## WHAT YOU HAVE TO DO
Copy out the first line of the listing and every line after it, exactly, until you have copied the line containing "1280x701 pixels.".

## RECORD EXCERPTS
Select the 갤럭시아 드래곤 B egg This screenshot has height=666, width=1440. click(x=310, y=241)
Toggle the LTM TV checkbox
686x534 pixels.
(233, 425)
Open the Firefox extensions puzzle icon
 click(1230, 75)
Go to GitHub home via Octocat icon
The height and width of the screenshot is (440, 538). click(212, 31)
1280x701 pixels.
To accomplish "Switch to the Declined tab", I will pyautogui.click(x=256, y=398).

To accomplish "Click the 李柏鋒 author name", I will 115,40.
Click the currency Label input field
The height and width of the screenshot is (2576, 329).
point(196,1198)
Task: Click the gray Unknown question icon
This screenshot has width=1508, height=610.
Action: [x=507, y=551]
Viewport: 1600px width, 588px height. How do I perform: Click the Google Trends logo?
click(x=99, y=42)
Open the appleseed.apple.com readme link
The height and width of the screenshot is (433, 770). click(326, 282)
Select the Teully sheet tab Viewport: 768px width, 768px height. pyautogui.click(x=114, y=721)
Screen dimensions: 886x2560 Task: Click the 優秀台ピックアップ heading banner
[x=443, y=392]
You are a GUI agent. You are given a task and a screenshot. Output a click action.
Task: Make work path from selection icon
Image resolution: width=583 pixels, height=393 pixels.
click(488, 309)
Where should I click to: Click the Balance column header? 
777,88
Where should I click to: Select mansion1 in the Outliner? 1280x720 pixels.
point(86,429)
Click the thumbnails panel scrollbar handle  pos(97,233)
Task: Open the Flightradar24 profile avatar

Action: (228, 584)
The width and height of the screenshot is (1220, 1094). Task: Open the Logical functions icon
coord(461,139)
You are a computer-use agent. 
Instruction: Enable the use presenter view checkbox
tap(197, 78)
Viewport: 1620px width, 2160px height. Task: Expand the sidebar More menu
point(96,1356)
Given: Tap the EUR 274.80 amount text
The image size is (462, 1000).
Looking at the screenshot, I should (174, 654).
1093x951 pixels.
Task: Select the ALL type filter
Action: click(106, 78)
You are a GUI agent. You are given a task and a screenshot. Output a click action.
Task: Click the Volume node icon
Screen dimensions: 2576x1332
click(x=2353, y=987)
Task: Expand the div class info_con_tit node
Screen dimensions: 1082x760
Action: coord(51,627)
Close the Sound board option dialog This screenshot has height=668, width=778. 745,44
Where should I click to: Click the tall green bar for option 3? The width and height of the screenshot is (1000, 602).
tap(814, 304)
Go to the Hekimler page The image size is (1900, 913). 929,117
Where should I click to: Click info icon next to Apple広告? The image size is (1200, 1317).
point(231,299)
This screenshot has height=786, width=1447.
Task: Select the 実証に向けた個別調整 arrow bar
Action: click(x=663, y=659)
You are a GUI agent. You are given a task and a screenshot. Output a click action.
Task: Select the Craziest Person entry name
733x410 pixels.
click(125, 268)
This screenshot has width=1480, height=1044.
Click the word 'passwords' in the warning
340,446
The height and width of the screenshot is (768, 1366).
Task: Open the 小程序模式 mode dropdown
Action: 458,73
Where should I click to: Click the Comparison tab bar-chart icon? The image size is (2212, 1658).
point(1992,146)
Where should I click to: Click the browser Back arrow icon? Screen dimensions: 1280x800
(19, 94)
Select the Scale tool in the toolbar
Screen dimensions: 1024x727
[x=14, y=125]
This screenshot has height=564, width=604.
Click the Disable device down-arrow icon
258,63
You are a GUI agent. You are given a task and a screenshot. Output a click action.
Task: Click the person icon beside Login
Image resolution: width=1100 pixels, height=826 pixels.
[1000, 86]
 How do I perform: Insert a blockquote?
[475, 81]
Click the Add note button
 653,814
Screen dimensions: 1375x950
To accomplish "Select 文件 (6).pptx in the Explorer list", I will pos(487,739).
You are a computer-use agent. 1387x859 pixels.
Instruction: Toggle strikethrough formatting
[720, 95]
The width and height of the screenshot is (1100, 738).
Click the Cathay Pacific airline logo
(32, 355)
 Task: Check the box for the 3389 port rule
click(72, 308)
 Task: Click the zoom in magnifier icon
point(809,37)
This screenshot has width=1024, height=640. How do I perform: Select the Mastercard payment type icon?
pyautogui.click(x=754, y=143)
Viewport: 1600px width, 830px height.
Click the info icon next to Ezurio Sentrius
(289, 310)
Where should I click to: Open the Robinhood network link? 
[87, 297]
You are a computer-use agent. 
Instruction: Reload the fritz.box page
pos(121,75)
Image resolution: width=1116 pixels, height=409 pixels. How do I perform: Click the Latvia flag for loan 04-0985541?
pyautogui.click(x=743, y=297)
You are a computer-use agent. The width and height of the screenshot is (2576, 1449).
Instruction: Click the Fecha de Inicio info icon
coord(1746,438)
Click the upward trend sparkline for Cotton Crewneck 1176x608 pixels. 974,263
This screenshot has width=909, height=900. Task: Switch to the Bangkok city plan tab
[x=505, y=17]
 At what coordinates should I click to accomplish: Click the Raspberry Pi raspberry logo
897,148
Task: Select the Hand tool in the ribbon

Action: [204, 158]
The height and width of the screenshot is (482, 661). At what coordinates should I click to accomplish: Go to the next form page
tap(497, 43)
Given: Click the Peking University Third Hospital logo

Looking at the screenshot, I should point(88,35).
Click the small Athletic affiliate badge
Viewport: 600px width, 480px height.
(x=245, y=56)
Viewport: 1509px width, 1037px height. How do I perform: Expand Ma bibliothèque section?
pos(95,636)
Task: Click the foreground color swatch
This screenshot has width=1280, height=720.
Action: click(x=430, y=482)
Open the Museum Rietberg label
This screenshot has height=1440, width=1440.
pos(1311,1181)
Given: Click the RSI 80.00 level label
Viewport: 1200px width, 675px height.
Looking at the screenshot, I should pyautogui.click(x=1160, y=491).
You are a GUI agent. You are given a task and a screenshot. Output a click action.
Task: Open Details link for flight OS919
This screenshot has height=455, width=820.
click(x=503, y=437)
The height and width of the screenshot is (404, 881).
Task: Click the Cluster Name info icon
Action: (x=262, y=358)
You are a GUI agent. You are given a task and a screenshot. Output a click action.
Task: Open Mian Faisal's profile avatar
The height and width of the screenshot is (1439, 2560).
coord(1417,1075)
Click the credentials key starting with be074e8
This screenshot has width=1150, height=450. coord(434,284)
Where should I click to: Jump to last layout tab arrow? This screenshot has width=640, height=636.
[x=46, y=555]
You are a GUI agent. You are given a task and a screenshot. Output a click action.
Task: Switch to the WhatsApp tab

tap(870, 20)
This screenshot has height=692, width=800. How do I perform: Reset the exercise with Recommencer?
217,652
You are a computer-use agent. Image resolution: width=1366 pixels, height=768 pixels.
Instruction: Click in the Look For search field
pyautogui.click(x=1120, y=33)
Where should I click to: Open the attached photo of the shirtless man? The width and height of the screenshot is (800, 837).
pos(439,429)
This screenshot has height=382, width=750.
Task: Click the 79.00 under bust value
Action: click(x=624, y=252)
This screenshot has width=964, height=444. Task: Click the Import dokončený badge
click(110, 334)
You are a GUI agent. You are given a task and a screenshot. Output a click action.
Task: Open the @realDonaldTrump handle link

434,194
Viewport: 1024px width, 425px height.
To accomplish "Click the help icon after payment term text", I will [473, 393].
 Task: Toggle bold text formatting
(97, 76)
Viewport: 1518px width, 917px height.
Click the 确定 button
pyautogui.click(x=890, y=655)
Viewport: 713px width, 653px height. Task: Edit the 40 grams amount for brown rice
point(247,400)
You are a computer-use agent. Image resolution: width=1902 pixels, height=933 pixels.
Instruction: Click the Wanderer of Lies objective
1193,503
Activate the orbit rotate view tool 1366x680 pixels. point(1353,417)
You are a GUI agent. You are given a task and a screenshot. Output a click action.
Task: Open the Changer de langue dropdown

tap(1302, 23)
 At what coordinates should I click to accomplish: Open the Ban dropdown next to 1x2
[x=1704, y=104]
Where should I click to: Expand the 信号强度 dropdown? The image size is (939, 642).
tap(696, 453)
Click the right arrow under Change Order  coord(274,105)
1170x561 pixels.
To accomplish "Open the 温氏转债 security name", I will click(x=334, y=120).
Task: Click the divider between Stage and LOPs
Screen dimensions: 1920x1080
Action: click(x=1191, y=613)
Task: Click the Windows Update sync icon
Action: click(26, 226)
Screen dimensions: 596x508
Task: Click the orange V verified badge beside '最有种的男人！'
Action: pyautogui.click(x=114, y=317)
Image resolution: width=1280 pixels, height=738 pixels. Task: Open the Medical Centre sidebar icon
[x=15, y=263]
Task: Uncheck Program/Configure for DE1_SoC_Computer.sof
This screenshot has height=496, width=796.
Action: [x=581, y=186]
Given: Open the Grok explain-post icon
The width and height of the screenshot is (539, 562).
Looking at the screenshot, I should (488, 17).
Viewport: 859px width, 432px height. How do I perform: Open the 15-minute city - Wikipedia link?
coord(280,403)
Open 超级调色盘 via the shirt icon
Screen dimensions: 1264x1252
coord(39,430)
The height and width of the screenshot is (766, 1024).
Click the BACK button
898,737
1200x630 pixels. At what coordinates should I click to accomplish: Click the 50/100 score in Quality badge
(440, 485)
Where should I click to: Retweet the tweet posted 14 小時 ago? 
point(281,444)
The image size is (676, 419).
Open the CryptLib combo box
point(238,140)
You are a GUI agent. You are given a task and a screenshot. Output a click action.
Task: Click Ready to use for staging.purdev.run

## WRITTEN SOLUTION
Select the 갤럭시아 드래곤 B egg This screenshot has height=666, width=1440. click(x=310, y=241)
Toggle the LTM TV checkbox
686x534 pixels.
(233, 425)
Open the Firefox extensions puzzle icon
 click(1230, 75)
Go to GitHub home via Octocat icon
The height and width of the screenshot is (440, 538). click(212, 31)
1280x701 pixels.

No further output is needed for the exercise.